Latest news: The UK Government published on February 27 the UK Approach to the Future Relationship with the EU.
State Of Withdrawal
Yes, we’ve used this title in previous EU Updates but it never gets old. Under the Withdrawal Agreement, EU data protection law will continue to apply to and in the UK during the Transition Period from January 31, 2020, until December 31, 2020. The US Department of Commerce issued guidelines for Privacy Shield participants which will seek to receive personal data from the UK after the Transition Period.
High Score? Here’s Your Immigration Papers…
The UK has announced a new points-based immigration system, with the aim to discourage the entrance of low-skilled migrants and temporary workers and to attract the highly skilled ones. The most highly-skilled, including scientists, engineers and academics will be able to enter the U.K. without a job offer, under lighter conditions, as the UK Government is focusing on investment in technology and automation. The new system will take effect on January 1st, 2021.
In The Age Of Brexit, European Startups Look For Standardized Data Sharing Practices
The largest European startups associations published an open letter, calling for a new set of startup-friendly policies, in the context of Brexit. They are proposing actions on three main directions: free flow of data, including “data adequacy arrangements between the UK and the EU”, a “” (a scheme which should “give startups and scaleups the opportunity to issue standardised share options across the 27 countries of the EU”, and an integration of the European capital markets, “to develop pan-European funds and fostering cross-border investments”.
The UK Continues To Weigh Options For Digitial Advertising “Remedy”
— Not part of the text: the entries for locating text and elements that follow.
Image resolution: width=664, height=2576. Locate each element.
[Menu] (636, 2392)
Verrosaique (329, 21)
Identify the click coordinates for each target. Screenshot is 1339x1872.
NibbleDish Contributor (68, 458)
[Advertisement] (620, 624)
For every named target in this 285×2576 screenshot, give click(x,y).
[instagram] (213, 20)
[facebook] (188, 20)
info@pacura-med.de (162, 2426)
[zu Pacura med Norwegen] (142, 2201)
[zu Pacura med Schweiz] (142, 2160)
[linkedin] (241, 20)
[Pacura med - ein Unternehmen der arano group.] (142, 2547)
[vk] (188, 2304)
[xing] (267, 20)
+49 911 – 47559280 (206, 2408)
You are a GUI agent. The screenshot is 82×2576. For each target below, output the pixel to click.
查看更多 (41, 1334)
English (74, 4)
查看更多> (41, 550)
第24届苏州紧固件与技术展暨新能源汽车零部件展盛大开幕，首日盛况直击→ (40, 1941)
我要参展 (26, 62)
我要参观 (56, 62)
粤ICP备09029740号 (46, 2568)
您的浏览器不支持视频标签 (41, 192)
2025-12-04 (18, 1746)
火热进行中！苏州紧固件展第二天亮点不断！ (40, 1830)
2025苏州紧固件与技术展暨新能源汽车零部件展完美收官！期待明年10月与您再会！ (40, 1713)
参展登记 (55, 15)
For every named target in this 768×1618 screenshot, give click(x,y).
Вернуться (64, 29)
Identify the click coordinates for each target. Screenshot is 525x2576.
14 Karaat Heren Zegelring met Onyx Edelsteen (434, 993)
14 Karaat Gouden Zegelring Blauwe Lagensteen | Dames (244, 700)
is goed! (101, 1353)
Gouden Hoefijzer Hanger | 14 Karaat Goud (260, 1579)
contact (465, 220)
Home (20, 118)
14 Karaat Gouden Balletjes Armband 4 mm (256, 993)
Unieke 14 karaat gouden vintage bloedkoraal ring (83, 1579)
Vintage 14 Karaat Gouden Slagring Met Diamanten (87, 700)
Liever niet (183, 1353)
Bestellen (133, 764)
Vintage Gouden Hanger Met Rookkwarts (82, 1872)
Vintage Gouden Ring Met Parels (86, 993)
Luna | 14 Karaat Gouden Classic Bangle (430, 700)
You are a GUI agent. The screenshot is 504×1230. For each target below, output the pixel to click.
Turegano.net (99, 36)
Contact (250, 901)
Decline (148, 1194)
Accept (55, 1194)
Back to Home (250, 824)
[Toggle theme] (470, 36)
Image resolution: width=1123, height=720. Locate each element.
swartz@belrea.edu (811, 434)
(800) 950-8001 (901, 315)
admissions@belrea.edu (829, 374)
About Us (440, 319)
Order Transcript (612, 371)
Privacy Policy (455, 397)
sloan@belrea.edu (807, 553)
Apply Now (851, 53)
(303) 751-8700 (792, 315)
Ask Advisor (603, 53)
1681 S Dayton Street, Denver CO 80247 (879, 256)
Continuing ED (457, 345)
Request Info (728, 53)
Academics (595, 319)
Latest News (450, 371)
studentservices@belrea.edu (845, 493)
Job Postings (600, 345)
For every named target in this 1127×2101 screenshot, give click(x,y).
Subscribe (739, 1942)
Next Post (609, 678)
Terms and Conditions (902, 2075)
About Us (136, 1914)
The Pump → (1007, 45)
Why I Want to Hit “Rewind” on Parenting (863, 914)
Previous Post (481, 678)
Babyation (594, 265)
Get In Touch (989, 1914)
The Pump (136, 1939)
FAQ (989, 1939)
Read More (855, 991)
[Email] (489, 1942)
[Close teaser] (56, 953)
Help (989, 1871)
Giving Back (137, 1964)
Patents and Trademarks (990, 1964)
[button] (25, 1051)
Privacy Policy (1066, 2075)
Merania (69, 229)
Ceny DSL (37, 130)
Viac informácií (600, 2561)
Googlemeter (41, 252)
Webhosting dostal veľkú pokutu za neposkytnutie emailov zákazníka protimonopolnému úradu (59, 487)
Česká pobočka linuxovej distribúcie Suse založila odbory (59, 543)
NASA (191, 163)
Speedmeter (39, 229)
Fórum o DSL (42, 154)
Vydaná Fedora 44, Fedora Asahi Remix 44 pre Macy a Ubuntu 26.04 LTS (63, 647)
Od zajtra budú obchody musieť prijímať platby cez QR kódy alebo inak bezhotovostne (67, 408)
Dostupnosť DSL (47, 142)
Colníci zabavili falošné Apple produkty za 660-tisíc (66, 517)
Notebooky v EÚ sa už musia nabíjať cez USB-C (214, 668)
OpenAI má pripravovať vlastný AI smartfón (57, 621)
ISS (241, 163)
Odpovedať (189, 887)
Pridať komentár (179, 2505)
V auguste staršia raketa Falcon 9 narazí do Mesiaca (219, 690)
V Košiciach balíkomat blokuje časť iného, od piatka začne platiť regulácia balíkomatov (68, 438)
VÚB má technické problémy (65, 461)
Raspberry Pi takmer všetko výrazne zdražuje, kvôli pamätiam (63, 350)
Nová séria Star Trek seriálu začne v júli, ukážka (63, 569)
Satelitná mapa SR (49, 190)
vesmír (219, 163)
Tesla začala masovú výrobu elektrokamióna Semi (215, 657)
The second round of the stakeholder consultation for the United Kingdom’s Competition and Markets Authority Digital Advertising Market Study closed on February 12th. Developers Alliance has provided comments on the interim report (which was published in December of 2019), after participating last year in the first consultation round, with comments on the issues raised in the statement of scope. The new submissions will be published soon on CMA’s website.
The UK’s DCMS Also Places Bets On The Advertising Regulation Game
UK’s Department for Digital, Culture, Media, and Sport announced it would consider how to regulate advertising online. The department has launched a call for evidence on how to apply and enforce advertising standards on online content. The deadline for submissions is March 23, 2020, and the findings will be published as part of a public consultation later in 2020.
Do No Harm (Online) White Paper
The UK Government presented its response to a public consultation with an Online Harms White Paper, setting out the plans for a package of regulatory measures to keep UK users safe online. Going forward, technology companies will be held accountable for tackling a comprehensive set of online harms, ranging from illegal activity and content to behaviours which are harmful but not necessarily illegal.